Description of the task: All lines from the one with "Click drag handle for Lemon & Lime Lemon" through the close of the records below are to be set down exactly, and no others.

--

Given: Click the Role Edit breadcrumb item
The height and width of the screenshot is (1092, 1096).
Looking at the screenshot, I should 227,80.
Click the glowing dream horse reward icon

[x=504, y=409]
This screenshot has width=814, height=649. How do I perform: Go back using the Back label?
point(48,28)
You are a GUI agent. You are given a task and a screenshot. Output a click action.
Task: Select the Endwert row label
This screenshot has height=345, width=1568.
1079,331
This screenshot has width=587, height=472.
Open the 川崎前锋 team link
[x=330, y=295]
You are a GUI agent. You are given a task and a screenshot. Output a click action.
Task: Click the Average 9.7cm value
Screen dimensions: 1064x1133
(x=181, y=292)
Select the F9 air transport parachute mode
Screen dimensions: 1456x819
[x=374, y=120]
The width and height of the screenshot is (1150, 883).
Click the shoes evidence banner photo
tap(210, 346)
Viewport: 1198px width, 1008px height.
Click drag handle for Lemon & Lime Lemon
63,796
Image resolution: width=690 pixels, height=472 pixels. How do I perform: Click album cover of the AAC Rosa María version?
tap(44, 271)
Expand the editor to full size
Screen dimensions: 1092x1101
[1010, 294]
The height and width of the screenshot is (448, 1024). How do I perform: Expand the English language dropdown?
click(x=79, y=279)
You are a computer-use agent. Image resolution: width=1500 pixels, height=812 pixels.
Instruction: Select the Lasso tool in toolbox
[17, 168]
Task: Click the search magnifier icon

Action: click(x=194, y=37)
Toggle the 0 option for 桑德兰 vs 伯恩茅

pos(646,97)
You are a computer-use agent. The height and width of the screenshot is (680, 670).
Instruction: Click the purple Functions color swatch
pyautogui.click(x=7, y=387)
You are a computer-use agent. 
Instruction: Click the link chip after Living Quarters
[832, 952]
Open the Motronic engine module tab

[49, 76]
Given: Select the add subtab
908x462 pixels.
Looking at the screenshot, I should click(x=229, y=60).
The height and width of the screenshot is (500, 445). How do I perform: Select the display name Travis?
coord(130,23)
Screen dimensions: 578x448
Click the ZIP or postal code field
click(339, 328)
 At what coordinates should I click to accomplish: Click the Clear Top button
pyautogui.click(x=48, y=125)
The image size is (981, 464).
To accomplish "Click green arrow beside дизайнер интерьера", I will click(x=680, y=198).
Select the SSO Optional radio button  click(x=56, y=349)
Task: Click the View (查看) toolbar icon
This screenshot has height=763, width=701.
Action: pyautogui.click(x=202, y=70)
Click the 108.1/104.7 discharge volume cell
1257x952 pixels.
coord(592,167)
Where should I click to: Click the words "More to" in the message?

--

Answer section:
Click drag handle for Lemon & Lime Lemon
63,796
Image resolution: width=690 pixels, height=472 pixels. How do I perform: Click album cover of the AAC Rosa María version?
tap(44, 271)
Expand the editor to full size
Screen dimensions: 1092x1101
[1010, 294]
The height and width of the screenshot is (448, 1024). How do I perform: Expand the English language dropdown?
click(x=79, y=279)
You are a computer-use agent. Image resolution: width=1500 pixels, height=812 pixels.
Instruction: Select the Lasso tool in toolbox
[17, 168]
Task: Click the search magnifier icon

Action: click(x=194, y=37)
Toggle the 0 option for 桑德兰 vs 伯恩茅

pos(646,97)
You are a computer-use agent. The height and width of the screenshot is (680, 670).
Instruction: Click the purple Functions color swatch
pyautogui.click(x=7, y=387)
You are a computer-use agent. 
Instruction: Click the link chip after Living Quarters
[832, 952]
Open the Motronic engine module tab

[49, 76]
Given: Select the add subtab
908x462 pixels.
Looking at the screenshot, I should click(x=229, y=60).
The height and width of the screenshot is (500, 445). How do I perform: Select the display name Travis?
coord(130,23)
Screen dimensions: 578x448
Click the ZIP or postal code field
click(339, 328)
 At what coordinates should I click to accomplish: Click the Clear Top button
pyautogui.click(x=48, y=125)
The image size is (981, 464).
To accomplish "Click green arrow beside дизайнер интерьера", I will click(x=680, y=198).
Select the SSO Optional radio button  click(x=56, y=349)
Task: Click the View (查看) toolbar icon
This screenshot has height=763, width=701.
Action: pyautogui.click(x=202, y=70)
Click the 108.1/104.7 discharge volume cell
1257x952 pixels.
coord(592,167)
Where should I click to: Click the words "More to" in the message?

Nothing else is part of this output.